Solving equations is a foundational skill in math that involves finding the value of a variable that makes the equation true. In the equation \(y = (a-b) x\), the goal is to determine the value of \(x\) in terms of \(y\), \(a\), and \(b\). To begin, we need to understand that this equation is a linear equation, meaning it graphs as a straight line and has no exponents on the variable \(x\) beyond 1. We approach solving such equations systematically by applying operations that keep both sides of the equation balanced. This ensures that the equality holds true through the process.
When solving equations, it is crucial to recognize which operations are needed to isolate the variable of interest, in this case, \(x\).

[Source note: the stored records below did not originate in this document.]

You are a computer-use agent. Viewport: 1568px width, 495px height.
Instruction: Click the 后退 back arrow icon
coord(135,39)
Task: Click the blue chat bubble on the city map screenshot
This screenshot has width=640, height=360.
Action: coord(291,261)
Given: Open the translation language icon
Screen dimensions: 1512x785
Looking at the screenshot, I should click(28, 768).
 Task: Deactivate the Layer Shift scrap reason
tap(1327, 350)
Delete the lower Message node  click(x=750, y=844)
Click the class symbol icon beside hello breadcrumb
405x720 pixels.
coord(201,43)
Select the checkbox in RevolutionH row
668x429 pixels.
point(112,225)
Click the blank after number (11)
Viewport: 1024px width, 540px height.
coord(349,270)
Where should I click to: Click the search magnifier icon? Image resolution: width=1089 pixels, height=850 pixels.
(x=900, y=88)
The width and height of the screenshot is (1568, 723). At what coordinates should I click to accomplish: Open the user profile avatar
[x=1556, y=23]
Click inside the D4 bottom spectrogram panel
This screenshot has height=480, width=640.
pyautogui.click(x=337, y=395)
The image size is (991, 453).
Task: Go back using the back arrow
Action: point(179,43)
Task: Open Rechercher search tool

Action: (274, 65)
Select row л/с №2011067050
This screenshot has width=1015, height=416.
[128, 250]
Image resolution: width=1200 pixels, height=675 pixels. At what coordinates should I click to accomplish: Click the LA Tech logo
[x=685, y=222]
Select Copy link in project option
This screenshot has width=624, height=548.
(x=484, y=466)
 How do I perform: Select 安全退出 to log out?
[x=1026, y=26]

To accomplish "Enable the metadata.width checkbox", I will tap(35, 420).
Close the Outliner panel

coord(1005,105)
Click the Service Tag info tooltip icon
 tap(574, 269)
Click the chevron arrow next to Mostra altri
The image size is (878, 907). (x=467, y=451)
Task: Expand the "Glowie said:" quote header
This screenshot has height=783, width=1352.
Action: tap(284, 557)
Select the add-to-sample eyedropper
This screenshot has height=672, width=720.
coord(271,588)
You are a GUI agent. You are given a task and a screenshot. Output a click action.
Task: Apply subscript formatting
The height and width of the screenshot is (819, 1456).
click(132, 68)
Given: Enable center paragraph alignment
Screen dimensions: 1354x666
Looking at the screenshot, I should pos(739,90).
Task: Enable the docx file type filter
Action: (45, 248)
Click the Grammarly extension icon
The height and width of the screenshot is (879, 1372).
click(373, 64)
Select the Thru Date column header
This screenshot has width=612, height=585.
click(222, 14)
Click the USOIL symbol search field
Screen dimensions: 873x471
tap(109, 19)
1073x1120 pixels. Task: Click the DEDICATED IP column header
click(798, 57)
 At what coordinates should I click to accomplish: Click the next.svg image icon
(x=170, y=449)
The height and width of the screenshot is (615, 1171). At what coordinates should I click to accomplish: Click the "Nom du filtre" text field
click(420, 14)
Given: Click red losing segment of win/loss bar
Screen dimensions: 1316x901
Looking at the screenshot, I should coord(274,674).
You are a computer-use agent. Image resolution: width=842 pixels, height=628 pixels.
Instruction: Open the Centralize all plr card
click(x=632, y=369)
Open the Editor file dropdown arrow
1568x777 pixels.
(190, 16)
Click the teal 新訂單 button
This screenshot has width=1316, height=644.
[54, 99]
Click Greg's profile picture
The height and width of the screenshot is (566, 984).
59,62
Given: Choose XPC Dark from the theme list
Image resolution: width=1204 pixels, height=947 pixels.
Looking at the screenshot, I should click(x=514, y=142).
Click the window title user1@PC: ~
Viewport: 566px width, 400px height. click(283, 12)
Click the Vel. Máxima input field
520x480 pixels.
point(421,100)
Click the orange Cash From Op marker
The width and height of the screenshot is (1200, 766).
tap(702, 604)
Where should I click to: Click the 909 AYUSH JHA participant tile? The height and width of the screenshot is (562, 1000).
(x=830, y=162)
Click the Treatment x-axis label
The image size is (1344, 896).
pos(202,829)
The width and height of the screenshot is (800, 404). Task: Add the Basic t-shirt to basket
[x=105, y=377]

The isolation method is a common technique used in algebra to solve for a specific variable. The key concept here is manipulating the equation so that the variable you want to solve for is by itself on one side of the equation. In the provided equation, \(y = (a-b) x\), our goal is to isolate \(x\).
To accomplish this, we need to divide both sides of the equation by \((a-b)\).

• This division cancels out the coefficient \((a-b)\) multiplying \(x\), thus isolating it on one side of the equation.
• It is vital to ensure \((a-b)\) is not equal to zero, as division by zero is undefined in mathematics.

After performing this step, we obtain \(x = \frac{y}{a-b}\), effectively finding \(x\) in terms of the other variables.

Algebraic manipulation involves rearranging equations to simplify or solve them. It requires us to apply rules and properties of algebra, such as the distributive property, combining like terms, and inverse operations. In the given exercise \(y = (a-b)x\), you don't necessarily need to combine terms or apply distributive property, but understanding the equation's structure is crucial.
When dividing both sides by \((a-b)\), we used the inverse operation principle to remove the multiplication effect of \((a-b)\) on \(x\).

• Inverse operations like division can help isolate variables effectively.
• It's essential to work through each step with precision, ensuring the equation remains balanced.

Performing these manipulations correctly leads us to the solution \(x = \frac{y}{a-b}\), a simplified form of the original equation, expressing \(x\) solely as a function of \(y\), \(a\), and \(b\).